The problem: Replace "bolt" with "screw" in the lines starting with the one containing "Mark the ring seal beside the 46310B actuator" and going on through the one containing "pixels. (x=107, y=709)", leaving all else unchanged. Return only those lines.

··· Stored rows ···

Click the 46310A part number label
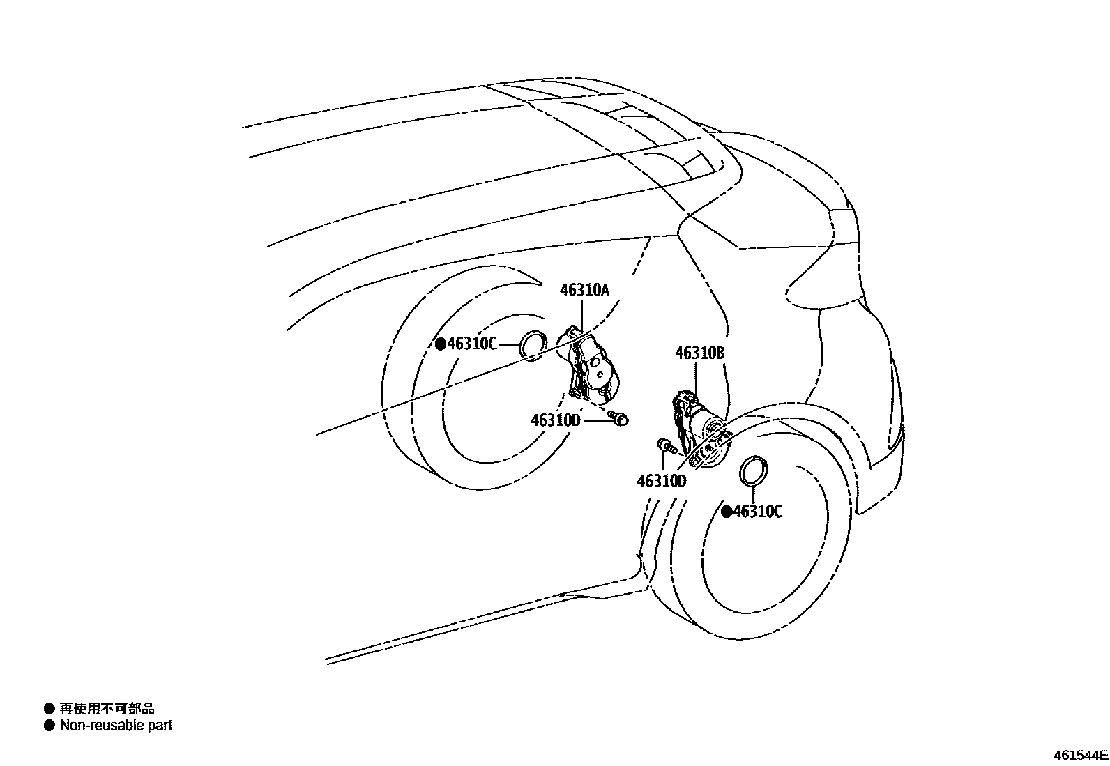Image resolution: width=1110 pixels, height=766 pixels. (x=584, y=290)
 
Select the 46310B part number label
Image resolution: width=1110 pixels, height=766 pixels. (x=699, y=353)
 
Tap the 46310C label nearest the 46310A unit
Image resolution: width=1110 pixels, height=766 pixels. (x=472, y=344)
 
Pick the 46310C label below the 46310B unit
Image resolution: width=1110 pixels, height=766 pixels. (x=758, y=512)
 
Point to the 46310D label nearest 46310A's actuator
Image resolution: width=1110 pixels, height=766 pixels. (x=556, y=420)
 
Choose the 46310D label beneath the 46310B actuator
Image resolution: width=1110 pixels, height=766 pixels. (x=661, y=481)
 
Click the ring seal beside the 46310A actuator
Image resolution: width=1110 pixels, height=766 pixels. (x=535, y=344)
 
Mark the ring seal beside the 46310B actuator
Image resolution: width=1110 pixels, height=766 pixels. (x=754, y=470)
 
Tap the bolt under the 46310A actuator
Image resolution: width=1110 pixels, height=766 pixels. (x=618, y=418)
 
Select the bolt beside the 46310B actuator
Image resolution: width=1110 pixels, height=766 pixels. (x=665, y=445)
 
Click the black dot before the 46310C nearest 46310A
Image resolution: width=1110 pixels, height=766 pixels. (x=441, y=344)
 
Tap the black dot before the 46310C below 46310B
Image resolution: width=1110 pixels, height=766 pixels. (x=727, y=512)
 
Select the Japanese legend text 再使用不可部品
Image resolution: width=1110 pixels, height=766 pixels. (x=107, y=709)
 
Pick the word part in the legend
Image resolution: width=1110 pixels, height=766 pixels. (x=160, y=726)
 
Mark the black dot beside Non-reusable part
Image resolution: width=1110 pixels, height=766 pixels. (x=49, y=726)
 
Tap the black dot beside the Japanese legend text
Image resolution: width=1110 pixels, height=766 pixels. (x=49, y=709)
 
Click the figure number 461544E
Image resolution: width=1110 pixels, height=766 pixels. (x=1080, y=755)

···

Solved exercise:
Mark the ring seal beside the 46310B actuator
Image resolution: width=1110 pixels, height=766 pixels. (x=754, y=470)
 
Tap the screw under the 46310A actuator
Image resolution: width=1110 pixels, height=766 pixels. (x=618, y=418)
 
Select the screw beside the 46310B actuator
Image resolution: width=1110 pixels, height=766 pixels. (x=665, y=445)
 
Click the black dot before the 46310C nearest 46310A
Image resolution: width=1110 pixels, height=766 pixels. (x=441, y=344)
 
Tap the black dot before the 46310C below 46310B
Image resolution: width=1110 pixels, height=766 pixels. (x=727, y=512)
 
Select the Japanese legend text 再使用不可部品
Image resolution: width=1110 pixels, height=766 pixels. (x=107, y=709)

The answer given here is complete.